Z scores center on zero. The values below the avaerage (center) are negatives. It may be difficult to explain to test users. How can you explain an examinee that his z score is -1.5? If you tell an average student that his score is zero, he may take it literally ("I didn't earn any points!") To avoid confusion, it is often convenient to perform a linear transformation on z-scores to convert them to values that are easier to record or explain. The general form of such a transformation is:

y = m + k(z)

where Y is the derived score, and m and k are constant values arbitrarily chosen for convenience. The value chosen for the m will be the new center (mean) of the new distribution after the score transformation, and the value chosen for the k will be its new standard deviation.

T = 50 + 10(z)

y = 500 + 100(z)

IQ = 100 + 15(z)

Stanines

Stanines are ranges, intervals, or bands within fixed percentages that bracket or include the score.

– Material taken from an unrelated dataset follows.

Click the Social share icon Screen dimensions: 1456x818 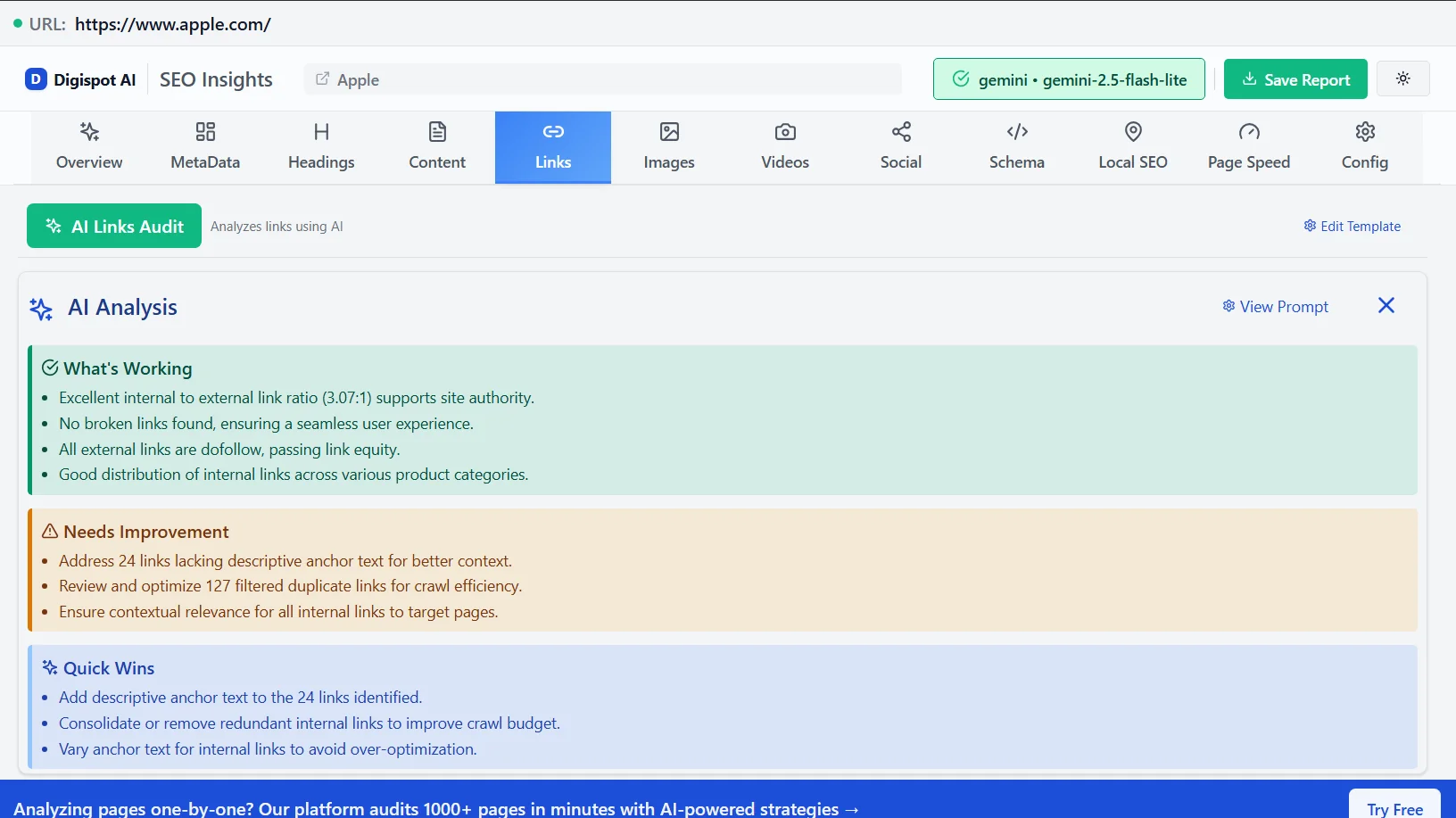(900, 132)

• They divide the normal curve into nine portions

• Each portion is 1.5 standard deviation wide.

• Mean = 5

• Standard deviation = 2

Table 2 Stanines
Stanine Percentage of cases
1 4% (lowest)
2 7%
3 12%
4 17%
5 20%
6 17%
7 12%
8 7%
9 4% (highest)

Summary Figure

When children are tested on aptitude or achievement measures, the test user often wants a normative score which will indicate how a given child's performance compares with that of others at a particular age or grade level.

• "Alex obtained a math computation grade-equivalent (GE) score of 7.6 (seventh grade, sixth month) on the CAT. That means that even though hhe's a fourth grader, he has reached the level of seventh-grade-level math." The preceding interpretation is incorrect. Alex's obtained GE score is the estimate made by the test developer indicating the average seventh-grader during the sixth month of the school. It just means that Alex's math is above the average.

• Comparisons among GE scores across areas for the same student also may be misleading. e.g. a GE of 3.5 in reading and 3.5 in science would appear to imply equal proficiency in the two subjects, but this is not necessarily true. Although the two scores are equal, the percentile ranks in the two subjects could be, for example, 69 in reading and 86 in science.

Questions

1. If the z score is 1.5, what are the following scores?

• T score
• CEEB

2. Given the following data, compute the percentile rank.

• cfi = 40
• fi = 20
• N = 100

3. My percentile rank in a test is 52 and John's rank in the same test is 30. "Ha! I am doing much better than John." Am I right? Why or why not?

4. Dr. Who developed a test and collected data on its reliability. These are what he got:

• Internal consistency: 1.10
• Test-retest reliability: .99
• Equivalency : .99

Because the coefficients exceed the standards, he concluded that his test is highly reliable. Is he right? Why or why not?